The greedy algorithm employs the steepest descent greedy strategy. At each scheduling decision point, based on the system’s current state, nodes were consistently selected that yielded the maximum instantaneous gain in the objective function to join the coalition. Once a node joins the alliance, it remains fixed, disregarding the long-term impact of this choice on subsequent steps. This fundamentally constitutes a single-step forward-looking local optimization strategy [,]. The particle swarm algorithm sets the population size to 50. Each particle updates its velocity and position based on its own historical optimal position and the swarm’s historical optimal position. The cognitive factor is set to 2.0, and the social factor is set to 2.0. This constitutes the standard configuration, balancing the influence of the particle’s own experience with that of the swarm’s optimal experience. Inertia weights employ a linear decay strategy, decreasing from w_max = 0.9 to w_min = 0.4. Higher initial weights facilitate global exploration, while lower weights later promote local exploitation. Particle velocity is capped at 20% of the solution space range to prevent an uncontrolled search, with a maximum iteration limit of 200 generations. The initial temperature for the standard simulated annealing algorithm is set to 5000, employing a classic geometric annealing strategy for cooling [,]. The genetic algorithm employs binary encoding, where each chromosome represents whether a node is selected for inclusion in the coalition. Biological evolution is simulated through selection, crossover, and mutation operations; the crossover probability is 0.8, and the mutation probability is 0.05. The population size is set to 100. A roulette wheel selection method is used; crossover employs single-point crossover; and mutation uses basic bit mutation. The maximum number of evolutionary generations is 200.
As shown in Table 1, task completion rate is the most critical metric, directly reflecting an algorithm’s ability to solve practical problems. Resource utilization measures the efficiency with which an algorithm utilizes finite resources. The standard deviation of energy consumption assesses load balancing rather than absolute energy consumption. Iteration count measures an algorithm’s speed of convergence. Finally, computation time evaluates an algorithm’s computational efficiency and real-time performance.
Table 1.
Evaluation indicators obtained with different algorithms.

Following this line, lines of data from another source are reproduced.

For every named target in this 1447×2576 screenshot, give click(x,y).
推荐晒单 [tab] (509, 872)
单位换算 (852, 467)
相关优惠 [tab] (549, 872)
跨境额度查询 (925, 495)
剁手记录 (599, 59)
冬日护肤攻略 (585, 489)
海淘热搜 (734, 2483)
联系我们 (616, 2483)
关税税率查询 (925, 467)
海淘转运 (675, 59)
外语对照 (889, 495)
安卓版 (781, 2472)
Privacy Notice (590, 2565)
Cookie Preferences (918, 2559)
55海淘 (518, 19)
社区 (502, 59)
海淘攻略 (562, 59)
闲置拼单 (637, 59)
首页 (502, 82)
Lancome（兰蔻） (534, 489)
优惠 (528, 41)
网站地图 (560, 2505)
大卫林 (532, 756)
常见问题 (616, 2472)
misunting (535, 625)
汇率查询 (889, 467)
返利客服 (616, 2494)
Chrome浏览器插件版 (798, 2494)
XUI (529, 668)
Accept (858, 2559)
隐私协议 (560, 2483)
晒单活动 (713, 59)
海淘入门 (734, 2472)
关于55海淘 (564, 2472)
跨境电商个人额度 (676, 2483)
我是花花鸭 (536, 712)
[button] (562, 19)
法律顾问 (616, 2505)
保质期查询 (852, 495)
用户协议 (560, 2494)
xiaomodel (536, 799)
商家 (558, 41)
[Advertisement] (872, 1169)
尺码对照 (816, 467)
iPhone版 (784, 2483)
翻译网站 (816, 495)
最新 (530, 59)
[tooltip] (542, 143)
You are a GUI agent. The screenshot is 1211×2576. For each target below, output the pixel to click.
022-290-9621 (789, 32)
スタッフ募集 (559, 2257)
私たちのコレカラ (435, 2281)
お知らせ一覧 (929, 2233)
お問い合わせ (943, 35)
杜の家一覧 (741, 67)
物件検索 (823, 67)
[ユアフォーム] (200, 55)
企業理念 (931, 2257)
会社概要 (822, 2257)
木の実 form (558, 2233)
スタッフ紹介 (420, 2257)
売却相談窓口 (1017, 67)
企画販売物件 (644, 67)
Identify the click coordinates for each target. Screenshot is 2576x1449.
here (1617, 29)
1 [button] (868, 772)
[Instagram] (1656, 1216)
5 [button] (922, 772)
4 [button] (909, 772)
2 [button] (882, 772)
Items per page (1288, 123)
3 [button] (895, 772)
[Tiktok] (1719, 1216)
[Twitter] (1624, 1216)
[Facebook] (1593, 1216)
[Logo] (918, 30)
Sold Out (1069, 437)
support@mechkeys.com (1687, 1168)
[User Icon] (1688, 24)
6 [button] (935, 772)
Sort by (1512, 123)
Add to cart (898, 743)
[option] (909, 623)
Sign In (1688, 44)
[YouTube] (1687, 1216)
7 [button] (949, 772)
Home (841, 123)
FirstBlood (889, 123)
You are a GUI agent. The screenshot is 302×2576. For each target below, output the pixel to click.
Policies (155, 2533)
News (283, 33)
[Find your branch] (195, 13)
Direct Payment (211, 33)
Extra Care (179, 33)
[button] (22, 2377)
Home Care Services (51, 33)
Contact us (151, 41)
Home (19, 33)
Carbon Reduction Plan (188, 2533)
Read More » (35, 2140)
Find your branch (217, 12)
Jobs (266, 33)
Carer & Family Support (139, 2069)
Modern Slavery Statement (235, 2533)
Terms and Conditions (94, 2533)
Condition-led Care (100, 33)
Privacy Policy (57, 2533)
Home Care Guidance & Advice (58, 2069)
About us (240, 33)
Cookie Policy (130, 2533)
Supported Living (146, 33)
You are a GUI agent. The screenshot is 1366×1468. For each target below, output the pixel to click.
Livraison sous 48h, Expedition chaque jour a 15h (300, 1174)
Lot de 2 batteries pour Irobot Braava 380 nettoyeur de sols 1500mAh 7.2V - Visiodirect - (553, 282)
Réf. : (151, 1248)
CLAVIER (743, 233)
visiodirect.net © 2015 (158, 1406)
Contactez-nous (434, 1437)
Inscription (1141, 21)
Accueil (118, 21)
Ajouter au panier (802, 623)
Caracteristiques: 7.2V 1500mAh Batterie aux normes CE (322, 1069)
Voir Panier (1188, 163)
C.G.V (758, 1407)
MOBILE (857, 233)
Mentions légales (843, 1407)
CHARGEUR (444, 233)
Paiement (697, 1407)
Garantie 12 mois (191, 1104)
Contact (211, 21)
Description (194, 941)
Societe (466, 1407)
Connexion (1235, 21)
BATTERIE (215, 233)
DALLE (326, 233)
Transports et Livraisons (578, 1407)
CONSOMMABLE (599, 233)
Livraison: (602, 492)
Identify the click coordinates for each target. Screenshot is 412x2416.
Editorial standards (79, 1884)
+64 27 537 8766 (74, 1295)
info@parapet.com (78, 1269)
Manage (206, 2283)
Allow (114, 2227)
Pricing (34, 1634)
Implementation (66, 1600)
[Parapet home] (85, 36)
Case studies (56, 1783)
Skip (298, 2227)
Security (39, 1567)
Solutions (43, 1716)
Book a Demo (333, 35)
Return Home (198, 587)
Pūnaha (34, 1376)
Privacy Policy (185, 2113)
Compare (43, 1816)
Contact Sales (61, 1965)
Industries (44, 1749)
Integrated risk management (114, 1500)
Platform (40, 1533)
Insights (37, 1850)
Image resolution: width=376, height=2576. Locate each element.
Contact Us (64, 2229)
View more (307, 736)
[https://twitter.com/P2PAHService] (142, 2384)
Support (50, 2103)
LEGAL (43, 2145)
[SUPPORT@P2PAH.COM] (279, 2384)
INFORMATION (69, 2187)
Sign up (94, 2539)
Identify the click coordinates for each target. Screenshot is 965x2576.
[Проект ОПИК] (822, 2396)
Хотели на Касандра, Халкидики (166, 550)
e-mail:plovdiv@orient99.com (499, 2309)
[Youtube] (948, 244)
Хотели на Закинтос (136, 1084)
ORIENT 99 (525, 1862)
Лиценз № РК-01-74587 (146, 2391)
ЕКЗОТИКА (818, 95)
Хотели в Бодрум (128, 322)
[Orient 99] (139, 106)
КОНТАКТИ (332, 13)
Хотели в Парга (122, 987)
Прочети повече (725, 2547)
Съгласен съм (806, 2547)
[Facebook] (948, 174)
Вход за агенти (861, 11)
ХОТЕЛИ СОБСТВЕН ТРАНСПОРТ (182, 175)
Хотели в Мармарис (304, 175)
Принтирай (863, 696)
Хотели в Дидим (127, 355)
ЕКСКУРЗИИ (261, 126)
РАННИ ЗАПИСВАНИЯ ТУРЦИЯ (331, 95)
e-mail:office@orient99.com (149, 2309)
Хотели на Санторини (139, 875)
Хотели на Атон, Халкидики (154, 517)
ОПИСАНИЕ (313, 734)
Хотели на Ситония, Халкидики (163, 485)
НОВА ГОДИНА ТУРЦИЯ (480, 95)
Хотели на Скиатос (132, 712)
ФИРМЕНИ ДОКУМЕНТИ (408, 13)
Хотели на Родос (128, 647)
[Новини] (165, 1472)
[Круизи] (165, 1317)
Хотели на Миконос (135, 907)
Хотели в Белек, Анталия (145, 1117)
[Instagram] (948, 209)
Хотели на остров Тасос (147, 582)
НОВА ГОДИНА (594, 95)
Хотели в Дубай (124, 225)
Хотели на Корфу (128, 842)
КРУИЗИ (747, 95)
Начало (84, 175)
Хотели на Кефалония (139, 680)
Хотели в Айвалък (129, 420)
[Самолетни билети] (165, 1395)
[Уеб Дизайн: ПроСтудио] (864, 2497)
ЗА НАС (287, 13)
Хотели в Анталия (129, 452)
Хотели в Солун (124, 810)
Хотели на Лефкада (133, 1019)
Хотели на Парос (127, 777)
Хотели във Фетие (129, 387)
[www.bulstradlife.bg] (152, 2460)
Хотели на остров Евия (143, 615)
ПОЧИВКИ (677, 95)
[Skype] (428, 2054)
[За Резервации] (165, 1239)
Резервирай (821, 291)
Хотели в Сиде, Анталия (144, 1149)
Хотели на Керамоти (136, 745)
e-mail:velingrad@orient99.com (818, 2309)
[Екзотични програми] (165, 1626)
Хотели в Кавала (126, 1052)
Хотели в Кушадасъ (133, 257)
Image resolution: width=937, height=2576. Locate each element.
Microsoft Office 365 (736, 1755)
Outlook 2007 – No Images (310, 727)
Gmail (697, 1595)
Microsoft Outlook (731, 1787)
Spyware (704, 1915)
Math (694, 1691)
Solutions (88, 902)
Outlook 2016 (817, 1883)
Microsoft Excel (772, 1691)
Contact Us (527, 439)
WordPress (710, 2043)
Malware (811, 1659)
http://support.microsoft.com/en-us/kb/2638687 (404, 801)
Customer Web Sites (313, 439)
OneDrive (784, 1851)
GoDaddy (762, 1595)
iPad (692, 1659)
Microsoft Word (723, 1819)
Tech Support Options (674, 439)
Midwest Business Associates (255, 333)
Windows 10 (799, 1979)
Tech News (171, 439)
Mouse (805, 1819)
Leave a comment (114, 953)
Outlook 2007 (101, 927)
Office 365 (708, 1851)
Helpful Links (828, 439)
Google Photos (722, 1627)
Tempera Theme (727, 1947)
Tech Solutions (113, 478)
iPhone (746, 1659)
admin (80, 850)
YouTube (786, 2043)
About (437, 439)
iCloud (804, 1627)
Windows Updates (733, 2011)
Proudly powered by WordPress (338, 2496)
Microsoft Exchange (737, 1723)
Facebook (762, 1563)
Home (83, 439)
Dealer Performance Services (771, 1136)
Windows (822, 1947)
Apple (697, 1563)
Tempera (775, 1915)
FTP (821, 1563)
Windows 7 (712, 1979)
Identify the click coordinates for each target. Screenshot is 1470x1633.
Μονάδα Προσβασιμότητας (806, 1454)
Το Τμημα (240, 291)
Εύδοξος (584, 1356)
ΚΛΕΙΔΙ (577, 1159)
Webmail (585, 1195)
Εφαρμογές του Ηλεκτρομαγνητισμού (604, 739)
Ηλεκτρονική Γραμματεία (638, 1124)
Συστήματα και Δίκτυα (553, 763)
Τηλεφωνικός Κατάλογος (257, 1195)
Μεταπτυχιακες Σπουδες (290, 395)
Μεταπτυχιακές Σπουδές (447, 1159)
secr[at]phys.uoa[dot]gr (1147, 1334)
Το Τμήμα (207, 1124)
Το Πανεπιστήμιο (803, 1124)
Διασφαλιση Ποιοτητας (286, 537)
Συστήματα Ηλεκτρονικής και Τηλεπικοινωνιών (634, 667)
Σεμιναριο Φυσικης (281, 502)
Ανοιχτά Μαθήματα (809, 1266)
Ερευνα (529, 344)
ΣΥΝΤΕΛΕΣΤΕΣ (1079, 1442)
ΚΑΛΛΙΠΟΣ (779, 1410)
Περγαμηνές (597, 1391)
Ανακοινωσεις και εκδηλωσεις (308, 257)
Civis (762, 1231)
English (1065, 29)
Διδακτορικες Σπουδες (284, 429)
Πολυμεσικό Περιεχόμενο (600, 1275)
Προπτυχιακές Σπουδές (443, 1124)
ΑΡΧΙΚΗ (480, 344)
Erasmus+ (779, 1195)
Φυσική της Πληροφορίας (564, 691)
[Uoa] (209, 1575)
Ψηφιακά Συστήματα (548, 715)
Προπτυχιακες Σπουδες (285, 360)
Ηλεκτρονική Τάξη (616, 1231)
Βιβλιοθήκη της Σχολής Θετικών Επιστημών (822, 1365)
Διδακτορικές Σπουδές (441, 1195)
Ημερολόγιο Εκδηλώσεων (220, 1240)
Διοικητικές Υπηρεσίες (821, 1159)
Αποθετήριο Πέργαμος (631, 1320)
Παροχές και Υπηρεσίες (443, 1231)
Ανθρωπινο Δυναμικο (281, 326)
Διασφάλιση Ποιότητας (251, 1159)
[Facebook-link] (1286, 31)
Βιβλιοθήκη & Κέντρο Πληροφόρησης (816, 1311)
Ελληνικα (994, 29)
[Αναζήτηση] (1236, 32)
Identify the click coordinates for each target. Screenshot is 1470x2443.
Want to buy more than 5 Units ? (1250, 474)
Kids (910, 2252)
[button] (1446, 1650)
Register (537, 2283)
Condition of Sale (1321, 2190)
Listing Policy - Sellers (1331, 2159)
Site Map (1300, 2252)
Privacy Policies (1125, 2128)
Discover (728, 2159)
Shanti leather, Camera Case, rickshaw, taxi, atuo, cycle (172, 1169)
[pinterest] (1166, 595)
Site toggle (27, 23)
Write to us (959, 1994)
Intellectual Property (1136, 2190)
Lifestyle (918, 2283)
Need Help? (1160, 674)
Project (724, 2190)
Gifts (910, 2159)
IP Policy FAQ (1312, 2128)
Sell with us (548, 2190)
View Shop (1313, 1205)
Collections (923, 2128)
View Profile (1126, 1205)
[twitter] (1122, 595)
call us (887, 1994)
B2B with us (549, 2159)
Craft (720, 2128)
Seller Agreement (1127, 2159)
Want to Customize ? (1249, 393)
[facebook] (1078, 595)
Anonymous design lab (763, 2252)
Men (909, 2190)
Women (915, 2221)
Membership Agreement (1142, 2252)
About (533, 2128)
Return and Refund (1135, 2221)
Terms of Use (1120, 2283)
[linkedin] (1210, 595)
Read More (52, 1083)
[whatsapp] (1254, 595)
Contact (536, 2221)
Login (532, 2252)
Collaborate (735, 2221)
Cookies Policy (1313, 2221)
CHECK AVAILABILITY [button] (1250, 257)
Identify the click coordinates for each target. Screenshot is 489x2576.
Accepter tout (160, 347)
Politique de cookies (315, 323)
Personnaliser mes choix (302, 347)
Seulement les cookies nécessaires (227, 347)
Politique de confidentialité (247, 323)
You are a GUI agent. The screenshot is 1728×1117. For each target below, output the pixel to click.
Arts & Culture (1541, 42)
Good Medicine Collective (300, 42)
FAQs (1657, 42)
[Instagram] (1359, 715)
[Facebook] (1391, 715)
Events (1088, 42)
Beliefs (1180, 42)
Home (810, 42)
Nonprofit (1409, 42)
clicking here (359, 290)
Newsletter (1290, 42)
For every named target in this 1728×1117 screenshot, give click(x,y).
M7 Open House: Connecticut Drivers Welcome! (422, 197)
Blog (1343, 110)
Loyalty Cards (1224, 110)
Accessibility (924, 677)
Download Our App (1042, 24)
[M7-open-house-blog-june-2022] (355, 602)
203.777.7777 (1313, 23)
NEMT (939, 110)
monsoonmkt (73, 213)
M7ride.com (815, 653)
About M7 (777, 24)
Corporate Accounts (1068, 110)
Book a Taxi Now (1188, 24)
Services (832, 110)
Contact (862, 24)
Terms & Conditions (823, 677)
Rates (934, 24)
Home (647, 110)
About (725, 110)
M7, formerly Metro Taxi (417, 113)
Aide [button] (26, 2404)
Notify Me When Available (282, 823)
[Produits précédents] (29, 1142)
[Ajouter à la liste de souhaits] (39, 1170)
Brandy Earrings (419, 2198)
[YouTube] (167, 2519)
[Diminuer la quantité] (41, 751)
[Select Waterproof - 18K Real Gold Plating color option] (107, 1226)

Figure 3 shows a comparison of the task completion rates for the different algorithms over a 24 h simulation cycle. The dynamic coalition algorithm demonstrated high scheduling efficiency from task initiation, achieving a task completion rate of 72.3% within 12 h and a final completion rate of 93.8%. The traditional greedy algorithm, lacking global optimization capabilities, encountered resource allocation conflict scenarios, resulting in a final completion rate of only 68.5%. While the particle swarm algorithm and genetic algorithm possess global search characteristics, they exhibited an insufficient adaptability to satisfy the multi-dimensional constraints, achieving task completion rates of 79.2% and 82.7%, respectively. The algorithm proposed in this paper effectively enhances the task scheduling success rate under complex constraints through the multi-dimensional evaluation mechanism and the annealing optimization framework.
Figure 3.
Comparison of task completion rates.
Figure 4 shows a comparison of algorithm performance under scenarios characterized by various task scales. When the number of tasks increased to 20, the dynamic coalition algorithm maintained a completion rate of 89.1%, which was 26.3% higher than that of the particle swarm algorithm. Its computation time increased sub-linearly with the task scale and, in a 50-task scenario, it only increased to 38.2 s, verifying the algorithm’s applicability in large-scale scenarios. While the traditional greedy algorithm took the shortest time for complex scenarios, its task completion rate dropped sharply to 41.3% as the scale increased, indicating that static allocation strategies struggle to handle complex dynamic scenarios.
Figure 4.
Algorithm performance comparison under different task scales.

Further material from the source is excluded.